Third, tropical countries may or may not have a distinct flu season, may have two different flu seasons per year, and so on.  The whole concept of a distinct “flu season” in the tropics is debatable.   You can see that summarized on this page from the US CDC.

Even within the US, Hawaii has a flue season that can be completely different from the US mainland.  Mostly, that’s due to the high tourist volume — tourists bring their own strains of flu from all over the world.  But also due to a climate that’s radically different from the rest of the US.

Fourth, I could not find reliable information on flu season in arctic climates.  Except to note that Alaska has a highly variable flu season, with a peak that can occur any time from November to March (per the Alaska Department of Health), or possibly as late as May (per this source).

As an odd footnote, there are occasional unexplained colds and flu among groups isolated in Antarctica.

Finally, flu is seasonal, but it never goes away.  The virus itself remains present in the population year-round.  Again, back to that top chart, some people die of flu in the middle of the summer. So it’s not about flu virus being absent from the population in summer.  It’s about the conditions that lead to wide and rapid spread of flu virus, versus conditions that suppress the spread.

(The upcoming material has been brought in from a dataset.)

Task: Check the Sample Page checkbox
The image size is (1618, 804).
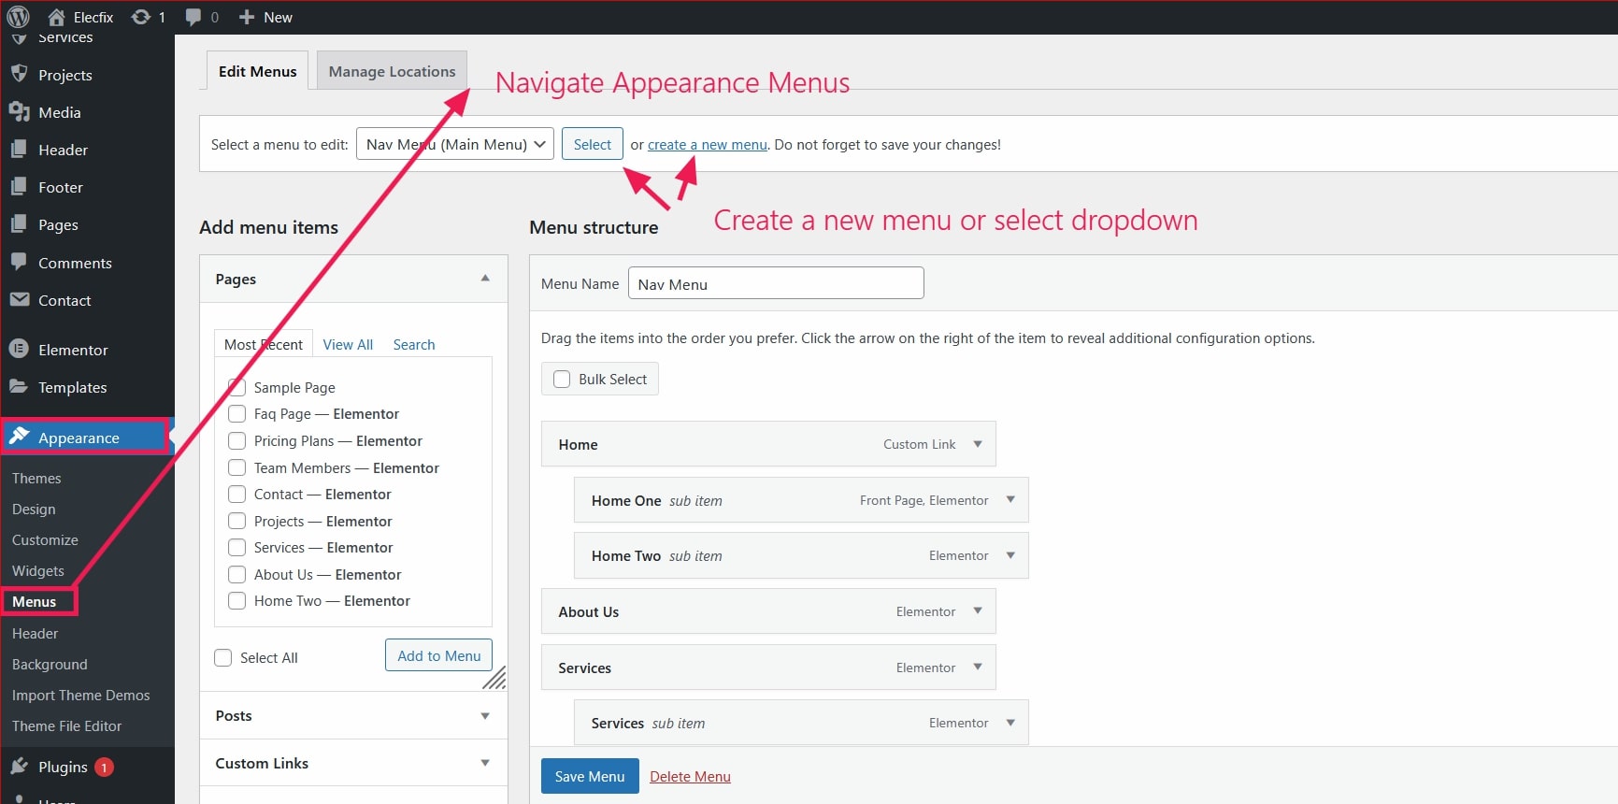Action: pyautogui.click(x=237, y=387)
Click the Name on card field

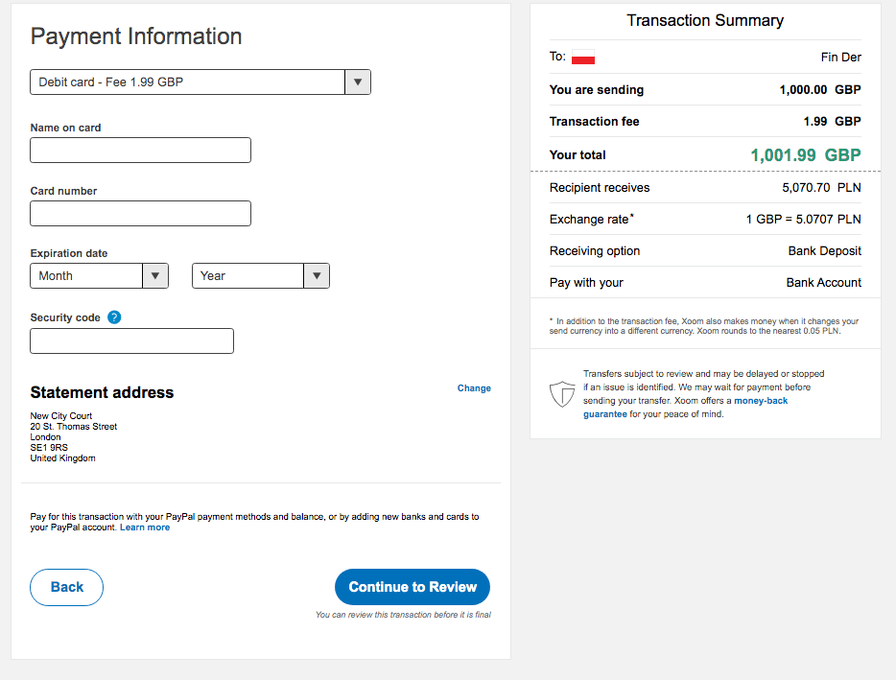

One reason to stress “temperate climate” is that the relationship between flu spread and air humidity is, to some degree, U-shaped.  We in the U.S.A. just happen to live on one arm of that U.  And on that arm — the lower-humidity arm — the relationship between typical indoor air humidity and viral transmission shows that drier air leads to more transmission.

Arguably, the “sweet spot” for indoor air humidity is somewhere in the 40%-60% relative humidity range.  If I had to put it in a nutshell, you’re looking for a level of winter indoor air humidity that keeps your sinuses happy, keeps you from waking up with a dry sore throat, and so on.